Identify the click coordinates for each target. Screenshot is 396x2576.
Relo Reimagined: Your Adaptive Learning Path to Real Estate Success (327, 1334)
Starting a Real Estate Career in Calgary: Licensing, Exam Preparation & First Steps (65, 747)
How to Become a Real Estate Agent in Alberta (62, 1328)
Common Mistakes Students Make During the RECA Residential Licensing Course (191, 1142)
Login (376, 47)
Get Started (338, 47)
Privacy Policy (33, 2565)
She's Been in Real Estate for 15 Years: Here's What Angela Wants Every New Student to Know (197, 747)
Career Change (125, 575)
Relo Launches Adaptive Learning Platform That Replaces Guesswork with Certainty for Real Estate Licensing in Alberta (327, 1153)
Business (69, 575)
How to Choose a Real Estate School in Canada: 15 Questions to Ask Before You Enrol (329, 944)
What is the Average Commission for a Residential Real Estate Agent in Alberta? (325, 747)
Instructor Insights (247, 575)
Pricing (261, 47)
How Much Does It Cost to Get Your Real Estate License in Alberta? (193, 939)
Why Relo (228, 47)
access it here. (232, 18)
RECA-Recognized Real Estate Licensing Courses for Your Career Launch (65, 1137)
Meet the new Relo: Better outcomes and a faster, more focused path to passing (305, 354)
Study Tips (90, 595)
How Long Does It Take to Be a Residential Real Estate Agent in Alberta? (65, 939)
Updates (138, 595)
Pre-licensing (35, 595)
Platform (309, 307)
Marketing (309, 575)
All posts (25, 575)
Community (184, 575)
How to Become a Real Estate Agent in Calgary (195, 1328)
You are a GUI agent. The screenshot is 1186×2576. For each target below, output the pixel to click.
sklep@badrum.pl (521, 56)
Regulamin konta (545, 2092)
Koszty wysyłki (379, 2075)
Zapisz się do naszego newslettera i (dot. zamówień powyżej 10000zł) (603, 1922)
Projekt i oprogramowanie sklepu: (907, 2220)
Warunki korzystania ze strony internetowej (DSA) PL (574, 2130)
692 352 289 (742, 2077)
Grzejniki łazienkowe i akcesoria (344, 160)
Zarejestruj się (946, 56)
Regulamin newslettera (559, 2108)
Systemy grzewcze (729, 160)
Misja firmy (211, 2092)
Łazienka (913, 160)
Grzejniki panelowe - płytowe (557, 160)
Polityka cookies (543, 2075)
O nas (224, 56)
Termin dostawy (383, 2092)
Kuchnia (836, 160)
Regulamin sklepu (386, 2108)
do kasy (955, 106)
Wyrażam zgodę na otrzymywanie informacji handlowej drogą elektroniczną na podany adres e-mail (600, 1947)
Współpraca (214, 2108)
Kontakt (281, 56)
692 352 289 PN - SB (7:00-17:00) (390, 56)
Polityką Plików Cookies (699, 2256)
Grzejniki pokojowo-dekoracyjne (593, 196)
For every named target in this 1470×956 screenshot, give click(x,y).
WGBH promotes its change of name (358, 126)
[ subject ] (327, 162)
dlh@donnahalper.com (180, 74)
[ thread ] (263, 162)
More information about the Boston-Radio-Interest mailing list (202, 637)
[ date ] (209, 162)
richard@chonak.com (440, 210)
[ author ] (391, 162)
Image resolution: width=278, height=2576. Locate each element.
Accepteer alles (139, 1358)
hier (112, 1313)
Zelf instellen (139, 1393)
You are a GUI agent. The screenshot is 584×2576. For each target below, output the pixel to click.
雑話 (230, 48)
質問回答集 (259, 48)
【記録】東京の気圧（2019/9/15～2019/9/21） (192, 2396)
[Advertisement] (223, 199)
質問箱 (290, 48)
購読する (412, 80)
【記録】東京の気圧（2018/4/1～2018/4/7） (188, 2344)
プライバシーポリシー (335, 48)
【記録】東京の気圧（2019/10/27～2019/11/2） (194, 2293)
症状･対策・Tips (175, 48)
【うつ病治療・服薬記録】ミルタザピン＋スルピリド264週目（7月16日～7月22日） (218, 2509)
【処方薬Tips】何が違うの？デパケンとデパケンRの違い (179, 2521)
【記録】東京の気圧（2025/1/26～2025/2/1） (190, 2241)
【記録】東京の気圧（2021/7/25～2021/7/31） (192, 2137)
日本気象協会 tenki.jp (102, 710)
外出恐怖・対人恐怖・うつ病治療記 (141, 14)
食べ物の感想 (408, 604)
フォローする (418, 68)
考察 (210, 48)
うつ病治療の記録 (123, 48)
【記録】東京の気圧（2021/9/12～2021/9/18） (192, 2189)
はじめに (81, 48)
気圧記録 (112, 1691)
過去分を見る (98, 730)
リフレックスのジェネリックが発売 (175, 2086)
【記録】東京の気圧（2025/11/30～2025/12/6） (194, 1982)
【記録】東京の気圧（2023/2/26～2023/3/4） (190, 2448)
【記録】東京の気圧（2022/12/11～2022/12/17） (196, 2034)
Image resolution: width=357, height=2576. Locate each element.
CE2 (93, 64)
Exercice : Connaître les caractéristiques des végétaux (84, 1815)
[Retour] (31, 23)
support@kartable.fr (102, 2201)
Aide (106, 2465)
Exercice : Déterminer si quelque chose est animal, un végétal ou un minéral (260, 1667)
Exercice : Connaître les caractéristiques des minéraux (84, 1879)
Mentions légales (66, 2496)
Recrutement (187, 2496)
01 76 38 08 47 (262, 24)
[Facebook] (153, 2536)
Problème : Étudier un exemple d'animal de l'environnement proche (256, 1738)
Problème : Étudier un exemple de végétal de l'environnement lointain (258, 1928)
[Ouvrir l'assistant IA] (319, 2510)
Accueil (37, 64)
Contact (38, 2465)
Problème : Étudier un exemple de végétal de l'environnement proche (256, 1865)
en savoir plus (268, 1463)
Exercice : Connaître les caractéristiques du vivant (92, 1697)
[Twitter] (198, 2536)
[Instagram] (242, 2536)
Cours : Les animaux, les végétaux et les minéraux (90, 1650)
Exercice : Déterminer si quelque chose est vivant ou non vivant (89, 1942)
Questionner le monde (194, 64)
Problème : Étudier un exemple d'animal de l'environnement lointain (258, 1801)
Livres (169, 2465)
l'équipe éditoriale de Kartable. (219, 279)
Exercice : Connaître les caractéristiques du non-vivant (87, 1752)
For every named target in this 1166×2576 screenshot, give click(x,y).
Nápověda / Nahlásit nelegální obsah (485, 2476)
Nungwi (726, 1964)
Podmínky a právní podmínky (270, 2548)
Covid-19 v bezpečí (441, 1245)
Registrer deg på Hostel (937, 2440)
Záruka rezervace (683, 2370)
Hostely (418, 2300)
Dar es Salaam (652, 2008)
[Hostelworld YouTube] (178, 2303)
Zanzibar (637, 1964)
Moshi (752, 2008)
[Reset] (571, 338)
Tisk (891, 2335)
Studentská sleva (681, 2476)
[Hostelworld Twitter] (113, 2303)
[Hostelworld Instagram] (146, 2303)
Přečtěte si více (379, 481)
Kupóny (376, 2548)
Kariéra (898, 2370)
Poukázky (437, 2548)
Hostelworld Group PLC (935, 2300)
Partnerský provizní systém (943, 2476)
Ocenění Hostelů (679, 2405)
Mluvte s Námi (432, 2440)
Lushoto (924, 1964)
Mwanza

============

> **REQUIRED WORK**:
What is needed is an exact transcription of every entry above.

> **RESPONSE BOX**:
Identify the click coordinates for each target. Screenshot is 396x2576.
Relo Reimagined: Your Adaptive Learning Path to Real Estate Success (327, 1334)
Starting a Real Estate Career in Calgary: Licensing, Exam Preparation & First Steps (65, 747)
How to Become a Real Estate Agent in Alberta (62, 1328)
Common Mistakes Students Make During the RECA Residential Licensing Course (191, 1142)
Login (376, 47)
Get Started (338, 47)
Privacy Policy (33, 2565)
She's Been in Real Estate for 15 Years: Here's What Angela Wants Every New Student to Know (197, 747)
Career Change (125, 575)
Relo Launches Adaptive Learning Platform That Replaces Guesswork with Certainty for Real Estate Licensing in Alberta (327, 1153)
Business (69, 575)
How to Choose a Real Estate School in Canada: 15 Questions to Ask Before You Enrol (329, 944)
What is the Average Commission for a Residential Real Estate Agent in Alberta? (325, 747)
Instructor Insights (247, 575)
Pricing (261, 47)
How Much Does It Cost to Get Your Real Estate License in Alberta? (193, 939)
Why Relo (228, 47)
access it here. (232, 18)
RECA-Recognized Real Estate Licensing Courses for Your Career Launch (65, 1137)
Meet the new Relo: Better outcomes and a faster, more focused path to passing (305, 354)
Study Tips (90, 595)
How Long Does It Take to Be a Residential Real Estate Agent in Alberta? (65, 939)
Updates (138, 595)
Pre-licensing (35, 595)
Platform (309, 307)
Marketing (309, 575)
All posts (25, 575)
Community (184, 575)
How to Become a Real Estate Agent in Calgary (195, 1328)
You are a GUI agent. The screenshot is 1186×2576. For each target below, output the pixel to click.
sklep@badrum.pl (521, 56)
Regulamin konta (545, 2092)
Koszty wysyłki (379, 2075)
Zapisz się do naszego newslettera i (dot. zamówień powyżej 10000zł) (603, 1922)
Projekt i oprogramowanie sklepu: (907, 2220)
Warunki korzystania ze strony internetowej (DSA) PL (574, 2130)
692 352 289 (742, 2077)
Grzejniki łazienkowe i akcesoria (344, 160)
Zarejestruj się (946, 56)
Regulamin newslettera (559, 2108)
Systemy grzewcze (729, 160)
Misja firmy (211, 2092)
Łazienka (913, 160)
Grzejniki panelowe - płytowe (557, 160)
Polityka cookies (543, 2075)
O nas (224, 56)
Termin dostawy (383, 2092)
Kuchnia (836, 160)
Regulamin sklepu (386, 2108)
do kasy (955, 106)
Wyrażam zgodę na otrzymywanie informacji handlowej drogą elektroniczną na podany adres e-mail (600, 1947)
Współpraca (214, 2108)
Kontakt (281, 56)
692 352 289 PN - SB (7:00-17:00) (390, 56)
Polityką Plików Cookies (699, 2256)
Grzejniki pokojowo-dekoracyjne (593, 196)
For every named target in this 1470×956 screenshot, give click(x,y).
WGBH promotes its change of name (358, 126)
[ subject ] (327, 162)
dlh@donnahalper.com (180, 74)
[ thread ] (263, 162)
More information about the Boston-Radio-Interest mailing list (202, 637)
[ date ] (209, 162)
richard@chonak.com (440, 210)
[ author ] (391, 162)
Image resolution: width=278, height=2576. Locate each element.
Accepteer alles (139, 1358)
hier (112, 1313)
Zelf instellen (139, 1393)
You are a GUI agent. The screenshot is 584×2576. For each target below, output the pixel to click.
雑話 (230, 48)
質問回答集 (259, 48)
【記録】東京の気圧（2019/9/15～2019/9/21） (192, 2396)
[Advertisement] (223, 199)
質問箱 (290, 48)
購読する (412, 80)
【記録】東京の気圧（2018/4/1～2018/4/7） (188, 2344)
プライバシーポリシー (335, 48)
【記録】東京の気圧（2019/10/27～2019/11/2） (194, 2293)
症状･対策・Tips (175, 48)
【うつ病治療・服薬記録】ミルタザピン＋スルピリド264週目（7月16日～7月22日） (218, 2509)
【処方薬Tips】何が違うの？デパケンとデパケンRの違い (179, 2521)
【記録】東京の気圧（2025/1/26～2025/2/1） (190, 2241)
【記録】東京の気圧（2021/7/25～2021/7/31） (192, 2137)
日本気象協会 tenki.jp (102, 710)
外出恐怖・対人恐怖・うつ病治療記 (141, 14)
食べ物の感想 (408, 604)
フォローする (418, 68)
考察 (210, 48)
うつ病治療の記録 (123, 48)
【記録】東京の気圧（2021/9/12～2021/9/18） (192, 2189)
はじめに (81, 48)
気圧記録 (112, 1691)
過去分を見る (98, 730)
リフレックスのジェネリックが発売 (175, 2086)
【記録】東京の気圧（2025/11/30～2025/12/6） (194, 1982)
【記録】東京の気圧（2023/2/26～2023/3/4） (190, 2448)
【記録】東京の気圧（2022/12/11～2022/12/17） (196, 2034)
Image resolution: width=357, height=2576. Locate each element.
CE2 (93, 64)
Exercice : Connaître les caractéristiques des végétaux (84, 1815)
[Retour] (31, 23)
support@kartable.fr (102, 2201)
Aide (106, 2465)
Exercice : Déterminer si quelque chose est animal, un végétal ou un minéral (260, 1667)
Exercice : Connaître les caractéristiques des minéraux (84, 1879)
Mentions légales (66, 2496)
Recrutement (187, 2496)
01 76 38 08 47 (262, 24)
[Facebook] (153, 2536)
Problème : Étudier un exemple d'animal de l'environnement proche (256, 1738)
Problème : Étudier un exemple de végétal de l'environnement lointain (258, 1928)
[Ouvrir l'assistant IA] (319, 2510)
Accueil (37, 64)
Contact (38, 2465)
Problème : Étudier un exemple de végétal de l'environnement proche (256, 1865)
en savoir plus (268, 1463)
Exercice : Connaître les caractéristiques du vivant (92, 1697)
[Twitter] (198, 2536)
[Instagram] (242, 2536)
Cours : Les animaux, les végétaux et les minéraux (90, 1650)
Exercice : Déterminer si quelque chose est vivant ou non vivant (89, 1942)
Questionner le monde (194, 64)
Problème : Étudier un exemple d'animal de l'environnement lointain (258, 1801)
Livres (169, 2465)
l'équipe éditoriale de Kartable. (219, 279)
Exercice : Connaître les caractéristiques du non-vivant (87, 1752)
For every named target in this 1166×2576 screenshot, give click(x,y).
Nápověda / Nahlásit nelegální obsah (485, 2476)
Nungwi (726, 1964)
Podmínky a právní podmínky (270, 2548)
Covid-19 v bezpečí (441, 1245)
Registrer deg på Hostel (937, 2440)
Záruka rezervace (683, 2370)
Hostely (418, 2300)
Dar es Salaam (652, 2008)
[Hostelworld YouTube] (178, 2303)
Zanzibar (637, 1964)
Moshi (752, 2008)
[Reset] (571, 338)
Tisk (891, 2335)
Studentská sleva (681, 2476)
[Hostelworld Twitter] (113, 2303)
[Hostelworld Instagram] (146, 2303)
Přečtěte si více (379, 481)
Kupóny (376, 2548)
Kariéra (898, 2370)
Poukázky (437, 2548)
Hostelworld Group PLC (935, 2300)
Partnerský provizní systém (943, 2476)
Ocenění Hostelů (679, 2405)
Mluvte s Námi (432, 2440)
Lushoto (924, 1964)
Mwanza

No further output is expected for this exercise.